Error: The airflow.providers.microsoft.azure.transfers.azure_blob_to_gcs object in transfers list in airflow/providers/microsoft/azure/provider.yaml does not exist or is not a module: No module named 'gcloud.aio.storage'

The fix for that is to turn the feature into an optional provider feature (in the place where the excluded airflow.providers import happens:

try:
    from airflow.providers.amazon.aws.hooks.s3 import S3Hook
except ImportError as e:
    from airflow.exceptions import AirflowOptionalProviderFeatureException

    raise AirflowOptionalProviderFeatureException(e)
  • In case we suspend an important provider, which is part of the default Dockerfile you might want to update the tests for PROD docker image in docker_tests/test_prod_image.py.
  • Some of the suspended providers might also fail breeze unit tests that expect a fixed set of providers. Those tests should be adjusted (but this is not very likely to happen, because the tests are using only the most common providers that we will not be likely to suspend).

Resuming providers

Resuming providers is done by reverting the original change that suspended it. In case there are changes needed to fix problems in the reverted provider, our CI will detect them and you will have to fix them as part of the PR reverting the suspension.

Removing providers

When removing providers from Airflow code, we need to make one last release where we mark the provider as removed - in documentation and in description of the PyPI package. In order to that release manager has to add "removed: true" flag in the provider yaml file and include the provider in the next wave of the providers (and then remove all the code and documentation related to the provider).
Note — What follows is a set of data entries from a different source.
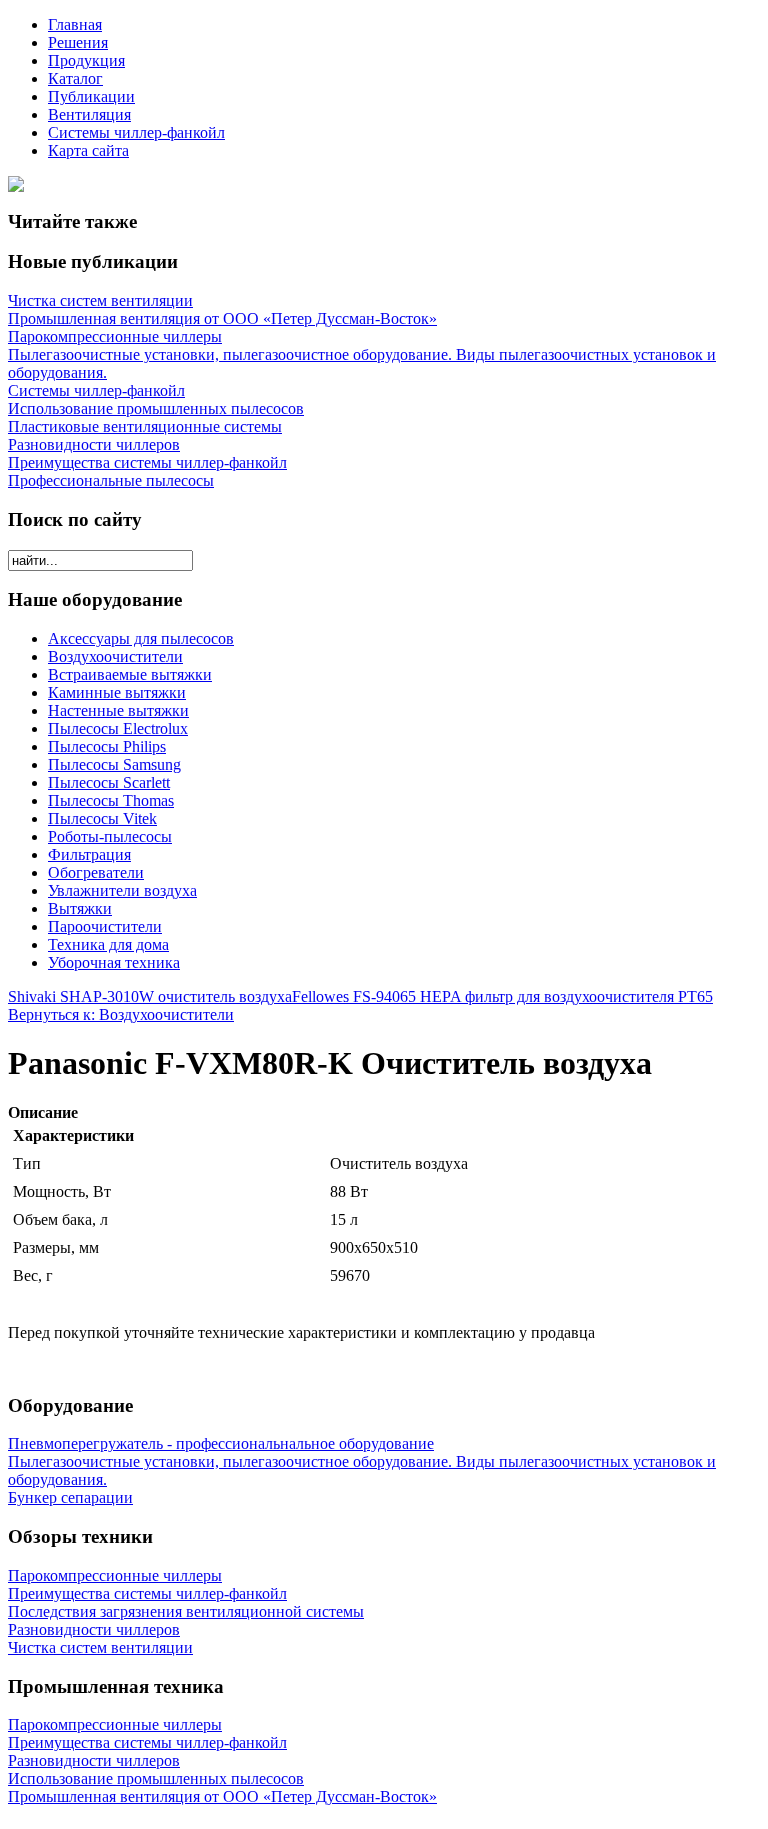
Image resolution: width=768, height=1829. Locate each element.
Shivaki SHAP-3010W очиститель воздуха (150, 996)
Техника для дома (108, 944)
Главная (75, 24)
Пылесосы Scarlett (109, 782)
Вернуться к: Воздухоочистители (121, 1014)
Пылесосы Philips (107, 746)
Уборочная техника (114, 962)
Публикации (91, 96)
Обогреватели (96, 872)
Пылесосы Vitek (102, 818)
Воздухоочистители (115, 656)
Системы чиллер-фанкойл (136, 132)
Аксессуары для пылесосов (141, 638)
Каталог (75, 78)
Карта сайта (88, 150)
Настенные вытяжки (118, 710)
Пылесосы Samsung (114, 764)
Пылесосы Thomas (111, 800)
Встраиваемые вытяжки (130, 674)
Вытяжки (80, 908)
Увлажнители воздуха (122, 890)
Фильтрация (89, 854)
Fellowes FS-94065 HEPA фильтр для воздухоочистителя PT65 (502, 996)
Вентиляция (89, 114)
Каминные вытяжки (117, 692)
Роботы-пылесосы (110, 836)
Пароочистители (105, 926)
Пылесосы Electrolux (118, 728)
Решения (78, 42)
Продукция (86, 60)
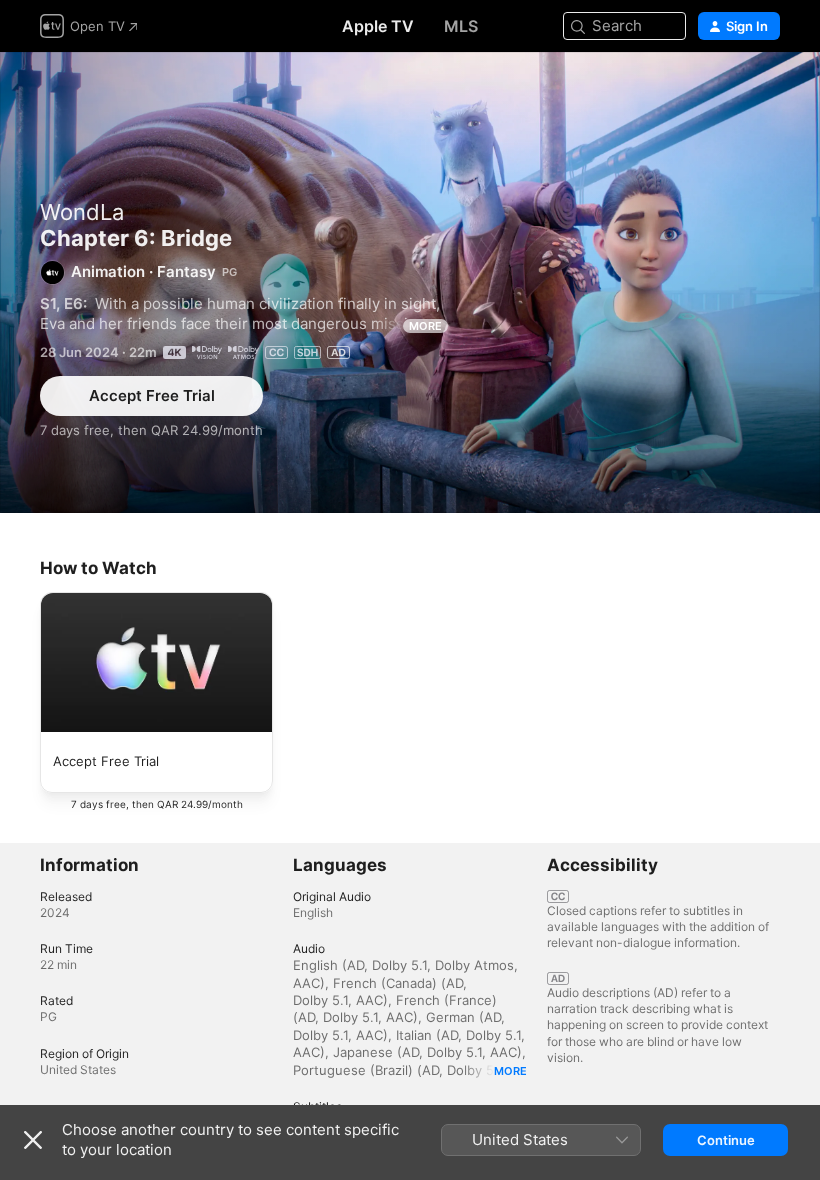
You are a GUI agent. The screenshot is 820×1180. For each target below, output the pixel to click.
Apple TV (378, 26)
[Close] (33, 1140)
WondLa (82, 212)
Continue (726, 1140)
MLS (461, 26)
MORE (425, 326)
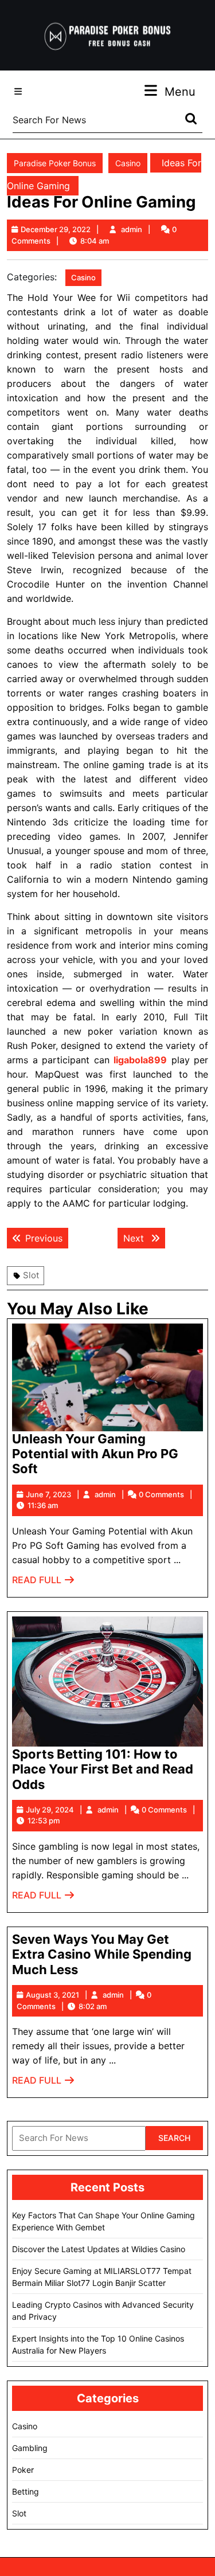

The "removed: true" flag will cause the provider to be available for the following commands (note that such provider has to be explicitly added as selected to the package - such provider will not be included in the available list of providers):

  • breeze build-docs
  • breeze release-management prepare-provider-documentation
  • breeze release-management prepare-provider-packages
  • breeze release-management publish-docs

For all those commands, release manager needs to specify such to-be-removed provider explicitly as extra command during the release process. Except the changelog that needs to be maintained manually, all other documentation (main page of the provider documentation, PyPI README), will be automatically updated to include removal notice.